Copy out every record below word for word, keeping each line as it stands.
--- start of Listing ---
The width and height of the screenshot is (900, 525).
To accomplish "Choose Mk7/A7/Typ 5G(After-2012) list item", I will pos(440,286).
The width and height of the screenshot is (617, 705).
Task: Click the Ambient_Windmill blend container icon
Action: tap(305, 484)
--- end of Listing ---
*Final answer*
The width and height of the screenshot is (900, 525).
To accomplish "Choose Mk7/A7/Typ 5G(After-2012) list item", I will pos(440,286).
The width and height of the screenshot is (617, 705).
Task: Click the Ambient_Windmill blend container icon
Action: tap(305, 484)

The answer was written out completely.